Dia mengatakan bahwa sangat penting bagi dewan untuk bersatu, menunjukkan “keteguhan hati” dan komitmen, dan segera mengirimkan pesan yang kuat kepada pihak berwenang di Pyongyang bahwa uji coba nuklir dan peluncuran rudal balistik mereka tidak dapat diterima dan harus dihentikan.
Korea Utara melakukan uji coba nuklir kelima pada Jumat lalu dan telah meluncurkan lebih dari 20 rudal balistik tahun ini, sebagai bagian dari programnya yang bertujuan untuk meningkatkan sistem pengiriman senjata nuklir.
“Tingkat ketegangan di semenanjung Korea sudah jauh lebih tinggi,” kata Ban. “Saya belum pernah melihat ketegangan yang meningkat seperti ini di Semenanjung Korea pada masa lalu.”
“Oleh karena itu, sangat penting bagi Dewan Keamanan PBB untuk bersatu dan mengambil langkah-langkah mendesak untuk mencegah tindakan provokatif DPRK,” ujarnya, menggunakan inisial nama resmi negara tersebut, Republik Rakyat Demokratik Korea.
Ban mengatakan dewan juga harus “mencoba mengambil langkah-langkah yang diperlukan untuk…mengirimkan pesan yang kuat kepada pihak berwenang di DPRK.”

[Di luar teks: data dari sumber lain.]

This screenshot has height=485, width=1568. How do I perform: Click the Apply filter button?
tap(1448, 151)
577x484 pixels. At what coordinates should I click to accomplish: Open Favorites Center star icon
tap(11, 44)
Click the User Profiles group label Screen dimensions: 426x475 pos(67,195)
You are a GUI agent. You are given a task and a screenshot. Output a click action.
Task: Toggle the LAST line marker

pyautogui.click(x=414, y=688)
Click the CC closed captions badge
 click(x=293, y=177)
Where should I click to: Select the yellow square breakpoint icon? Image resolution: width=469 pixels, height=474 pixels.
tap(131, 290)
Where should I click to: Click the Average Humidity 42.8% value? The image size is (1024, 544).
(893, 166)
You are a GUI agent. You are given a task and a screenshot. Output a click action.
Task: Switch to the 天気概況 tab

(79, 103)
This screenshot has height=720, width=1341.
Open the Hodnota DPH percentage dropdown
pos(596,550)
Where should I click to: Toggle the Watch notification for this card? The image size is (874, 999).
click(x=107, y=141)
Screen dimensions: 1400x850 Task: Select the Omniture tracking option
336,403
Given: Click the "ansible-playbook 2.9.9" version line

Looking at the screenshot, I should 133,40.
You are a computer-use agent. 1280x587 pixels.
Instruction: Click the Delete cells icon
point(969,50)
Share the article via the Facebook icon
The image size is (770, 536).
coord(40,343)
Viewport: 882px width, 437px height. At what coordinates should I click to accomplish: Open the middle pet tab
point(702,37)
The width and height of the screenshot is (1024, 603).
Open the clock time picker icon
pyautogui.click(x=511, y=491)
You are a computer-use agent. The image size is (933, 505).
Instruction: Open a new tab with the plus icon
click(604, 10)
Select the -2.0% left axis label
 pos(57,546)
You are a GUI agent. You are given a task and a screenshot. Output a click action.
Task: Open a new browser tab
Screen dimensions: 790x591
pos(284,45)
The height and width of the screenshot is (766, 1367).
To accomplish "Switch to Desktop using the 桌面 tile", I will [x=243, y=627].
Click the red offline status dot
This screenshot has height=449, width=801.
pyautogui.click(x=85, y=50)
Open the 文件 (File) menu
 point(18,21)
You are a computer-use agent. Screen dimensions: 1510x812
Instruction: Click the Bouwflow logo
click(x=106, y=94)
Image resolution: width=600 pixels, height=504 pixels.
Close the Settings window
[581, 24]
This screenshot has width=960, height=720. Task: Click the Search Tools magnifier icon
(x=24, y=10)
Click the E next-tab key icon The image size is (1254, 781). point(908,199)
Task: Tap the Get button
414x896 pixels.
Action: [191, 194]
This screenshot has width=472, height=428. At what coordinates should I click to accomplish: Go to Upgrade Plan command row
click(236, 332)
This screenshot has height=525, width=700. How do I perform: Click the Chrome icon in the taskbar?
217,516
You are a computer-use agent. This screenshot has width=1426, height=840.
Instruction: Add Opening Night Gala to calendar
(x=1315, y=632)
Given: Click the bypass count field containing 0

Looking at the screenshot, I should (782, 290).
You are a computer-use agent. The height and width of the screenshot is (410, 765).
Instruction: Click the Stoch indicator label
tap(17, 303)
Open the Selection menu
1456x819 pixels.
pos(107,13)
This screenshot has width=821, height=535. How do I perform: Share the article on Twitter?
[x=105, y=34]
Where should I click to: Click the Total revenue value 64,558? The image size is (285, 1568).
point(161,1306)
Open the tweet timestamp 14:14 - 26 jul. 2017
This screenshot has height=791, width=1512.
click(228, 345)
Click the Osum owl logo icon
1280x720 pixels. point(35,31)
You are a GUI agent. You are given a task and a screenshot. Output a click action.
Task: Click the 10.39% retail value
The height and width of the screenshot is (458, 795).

Sekjen PBB ditanya tentang kemungkinan melakukan perjalanan ke Pyongyang untuk mengurangi ketegangan dan membuka saluran komunikasi diplomatik baru, “juga dengan maksud untuk kemungkinan pencalonan Anda sebagai presiden negara Anda tahun depan.”
Para wartawan di konferensi pers itu tertawa ketika Ban kerap menepis rumor yang tersebar luas bahwa ia akan menjadi calon presiden. Ban menjawab sambil tersenyum, “Terima kasih atas pertanyaan Anda, tetapi ada beberapa bagian yang salah dalam pertanyaan Anda. Oleh karena itu, saya akan mencoba fokus pada bagian yang benar dari pertanyaan Anda.”
Dia kemudian melanjutkan dengan membahas meningkatnya ketegangan dan menyerukan tindakan dewan.
Tentu saja, hingga hari terakhir masa jabatan saya sebagai Sekjen, saya akan terus berupaya semaksimal mungkin untuk meredakan ketegangan dan menyelesaikan masalah ini terlebih dahulu, pungkas Ban. “Tetapi secara praktis, saya punya waktu 3 1/2 bulan lagi karena mandat saya berakhir pada akhir tahun ini.”
“Tetapi kita akan melihat apa yang dapat saya lakukan. Namun saat ini saya tidak mempunyai rencana untuk mengambil inisiatif apa pun,” kata Sekjen.